Exercise objective
Exact duplicates of all entries are needed.
☆ ☆ ☆ ☆ ☆ ☆ ☆
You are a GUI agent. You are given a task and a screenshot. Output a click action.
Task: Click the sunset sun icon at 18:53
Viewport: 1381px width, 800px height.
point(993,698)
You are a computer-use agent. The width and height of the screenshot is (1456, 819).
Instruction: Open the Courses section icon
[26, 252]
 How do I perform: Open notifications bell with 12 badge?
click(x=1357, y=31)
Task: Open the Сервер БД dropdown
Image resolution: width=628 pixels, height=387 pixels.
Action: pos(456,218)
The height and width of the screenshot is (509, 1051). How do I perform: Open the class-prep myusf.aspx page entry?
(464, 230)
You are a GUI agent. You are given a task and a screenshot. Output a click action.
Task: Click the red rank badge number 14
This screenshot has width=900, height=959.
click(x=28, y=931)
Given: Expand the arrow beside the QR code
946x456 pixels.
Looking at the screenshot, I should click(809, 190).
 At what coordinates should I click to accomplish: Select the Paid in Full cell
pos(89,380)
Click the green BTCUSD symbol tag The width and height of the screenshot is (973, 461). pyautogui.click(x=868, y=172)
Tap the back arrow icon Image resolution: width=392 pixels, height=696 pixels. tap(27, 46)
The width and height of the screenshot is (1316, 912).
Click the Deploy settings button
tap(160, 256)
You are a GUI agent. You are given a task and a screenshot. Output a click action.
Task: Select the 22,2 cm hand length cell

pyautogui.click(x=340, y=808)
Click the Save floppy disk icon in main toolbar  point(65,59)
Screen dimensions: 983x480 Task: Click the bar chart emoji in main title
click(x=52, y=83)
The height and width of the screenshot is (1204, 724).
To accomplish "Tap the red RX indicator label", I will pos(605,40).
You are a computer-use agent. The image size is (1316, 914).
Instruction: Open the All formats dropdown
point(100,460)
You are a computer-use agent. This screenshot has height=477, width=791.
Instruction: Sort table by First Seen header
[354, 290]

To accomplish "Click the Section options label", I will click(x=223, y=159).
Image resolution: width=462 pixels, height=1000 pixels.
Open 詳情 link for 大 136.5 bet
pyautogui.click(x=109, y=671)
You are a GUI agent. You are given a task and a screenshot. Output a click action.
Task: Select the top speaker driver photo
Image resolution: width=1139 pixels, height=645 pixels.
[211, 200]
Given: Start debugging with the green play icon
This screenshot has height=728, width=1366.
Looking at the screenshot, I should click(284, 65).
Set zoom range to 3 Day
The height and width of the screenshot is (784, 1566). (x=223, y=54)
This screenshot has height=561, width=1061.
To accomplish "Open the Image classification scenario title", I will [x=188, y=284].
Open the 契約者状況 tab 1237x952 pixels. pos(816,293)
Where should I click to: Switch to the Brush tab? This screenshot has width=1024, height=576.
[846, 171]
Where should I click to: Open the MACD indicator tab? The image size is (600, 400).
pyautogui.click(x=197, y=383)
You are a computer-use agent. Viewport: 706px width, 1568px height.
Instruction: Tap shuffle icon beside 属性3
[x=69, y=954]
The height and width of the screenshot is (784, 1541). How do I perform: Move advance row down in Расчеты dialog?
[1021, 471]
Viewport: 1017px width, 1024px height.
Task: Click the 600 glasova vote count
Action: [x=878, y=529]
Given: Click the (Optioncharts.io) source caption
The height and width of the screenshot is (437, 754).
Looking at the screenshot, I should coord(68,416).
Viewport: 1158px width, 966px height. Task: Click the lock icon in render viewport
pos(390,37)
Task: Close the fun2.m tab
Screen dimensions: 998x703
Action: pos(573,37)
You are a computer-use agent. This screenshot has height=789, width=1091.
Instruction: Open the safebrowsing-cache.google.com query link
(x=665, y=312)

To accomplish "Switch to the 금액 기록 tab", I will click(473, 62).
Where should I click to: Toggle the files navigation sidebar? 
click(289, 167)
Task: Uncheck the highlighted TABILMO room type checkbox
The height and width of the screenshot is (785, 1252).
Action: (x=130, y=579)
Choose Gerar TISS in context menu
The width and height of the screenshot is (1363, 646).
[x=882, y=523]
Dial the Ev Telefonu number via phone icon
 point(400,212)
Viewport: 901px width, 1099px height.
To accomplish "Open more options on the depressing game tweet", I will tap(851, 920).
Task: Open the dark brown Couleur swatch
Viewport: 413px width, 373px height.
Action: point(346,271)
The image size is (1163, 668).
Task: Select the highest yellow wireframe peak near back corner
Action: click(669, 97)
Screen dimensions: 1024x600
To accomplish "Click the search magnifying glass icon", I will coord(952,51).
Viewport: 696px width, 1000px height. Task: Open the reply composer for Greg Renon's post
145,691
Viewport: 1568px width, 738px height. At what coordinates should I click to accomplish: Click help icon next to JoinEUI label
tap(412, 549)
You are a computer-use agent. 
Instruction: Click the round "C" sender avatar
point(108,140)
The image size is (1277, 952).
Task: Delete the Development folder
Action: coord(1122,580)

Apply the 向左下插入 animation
☆ ☆ ☆ ☆ ☆ ☆ ☆
Answer box
You are a GUI agent. You are given a task and a screenshot. Output a click action.
Task: Click the sunset sun icon at 18:53
Viewport: 1381px width, 800px height.
point(993,698)
You are a computer-use agent. The width and height of the screenshot is (1456, 819).
Instruction: Open the Courses section icon
[26, 252]
 How do I perform: Open notifications bell with 12 badge?
click(x=1357, y=31)
Task: Open the Сервер БД dropdown
Image resolution: width=628 pixels, height=387 pixels.
Action: pos(456,218)
The height and width of the screenshot is (509, 1051). How do I perform: Open the class-prep myusf.aspx page entry?
(464, 230)
You are a GUI agent. You are given a task and a screenshot. Output a click action.
Task: Click the red rank badge number 14
This screenshot has width=900, height=959.
click(x=28, y=931)
Given: Expand the arrow beside the QR code
946x456 pixels.
Looking at the screenshot, I should click(809, 190).
 At what coordinates should I click to accomplish: Select the Paid in Full cell
pos(89,380)
Click the green BTCUSD symbol tag The width and height of the screenshot is (973, 461). pyautogui.click(x=868, y=172)
Tap the back arrow icon Image resolution: width=392 pixels, height=696 pixels. tap(27, 46)
The width and height of the screenshot is (1316, 912).
Click the Deploy settings button
tap(160, 256)
You are a GUI agent. You are given a task and a screenshot. Output a click action.
Task: Select the 22,2 cm hand length cell

pyautogui.click(x=340, y=808)
Click the Save floppy disk icon in main toolbar  point(65,59)
Screen dimensions: 983x480 Task: Click the bar chart emoji in main title
click(x=52, y=83)
The height and width of the screenshot is (1204, 724).
To accomplish "Tap the red RX indicator label", I will pos(605,40).
You are a computer-use agent. The image size is (1316, 914).
Instruction: Open the All formats dropdown
point(100,460)
You are a computer-use agent. This screenshot has height=477, width=791.
Instruction: Sort table by First Seen header
[354, 290]

To accomplish "Click the Section options label", I will click(x=223, y=159).
Image resolution: width=462 pixels, height=1000 pixels.
Open 詳情 link for 大 136.5 bet
pyautogui.click(x=109, y=671)
You are a GUI agent. You are given a task and a screenshot. Output a click action.
Task: Select the top speaker driver photo
Image resolution: width=1139 pixels, height=645 pixels.
[211, 200]
Given: Start debugging with the green play icon
This screenshot has height=728, width=1366.
Looking at the screenshot, I should click(284, 65).
Set zoom range to 3 Day
The height and width of the screenshot is (784, 1566). (x=223, y=54)
This screenshot has height=561, width=1061.
To accomplish "Open the Image classification scenario title", I will [x=188, y=284].
Open the 契約者状況 tab 1237x952 pixels. pos(816,293)
Where should I click to: Switch to the Brush tab? This screenshot has width=1024, height=576.
[846, 171]
Where should I click to: Open the MACD indicator tab? The image size is (600, 400).
pyautogui.click(x=197, y=383)
You are a computer-use agent. Viewport: 706px width, 1568px height.
Instruction: Tap shuffle icon beside 属性3
[x=69, y=954]
The height and width of the screenshot is (784, 1541). How do I perform: Move advance row down in Расчеты dialog?
[1021, 471]
Viewport: 1017px width, 1024px height.
Task: Click the 600 glasova vote count
Action: [x=878, y=529]
Given: Click the (Optioncharts.io) source caption
The height and width of the screenshot is (437, 754).
Looking at the screenshot, I should coord(68,416).
Viewport: 1158px width, 966px height. Task: Click the lock icon in render viewport
pos(390,37)
Task: Close the fun2.m tab
Screen dimensions: 998x703
Action: pos(573,37)
You are a computer-use agent. This screenshot has height=789, width=1091.
Instruction: Open the safebrowsing-cache.google.com query link
(x=665, y=312)

To accomplish "Switch to the 금액 기록 tab", I will click(473, 62).
Where should I click to: Toggle the files navigation sidebar? 
click(289, 167)
Task: Uncheck the highlighted TABILMO room type checkbox
The height and width of the screenshot is (785, 1252).
Action: (x=130, y=579)
Choose Gerar TISS in context menu
The width and height of the screenshot is (1363, 646).
[x=882, y=523]
Dial the Ev Telefonu number via phone icon
 point(400,212)
Viewport: 901px width, 1099px height.
To accomplish "Open more options on the depressing game tweet", I will tap(851, 920).
Task: Open the dark brown Couleur swatch
Viewport: 413px width, 373px height.
Action: point(346,271)
The image size is (1163, 668).
Task: Select the highest yellow wireframe peak near back corner
Action: click(669, 97)
Screen dimensions: 1024x600
To accomplish "Click the search magnifying glass icon", I will coord(952,51).
Viewport: 696px width, 1000px height. Task: Open the reply composer for Greg Renon's post
145,691
Viewport: 1568px width, 738px height. At what coordinates should I click to accomplish: Click help icon next to JoinEUI label
tap(412, 549)
You are a computer-use agent. 
Instruction: Click the round "C" sender avatar
point(108,140)
The image size is (1277, 952).
Task: Delete the Development folder
Action: coord(1122,580)

Apply the 向左下插入 animation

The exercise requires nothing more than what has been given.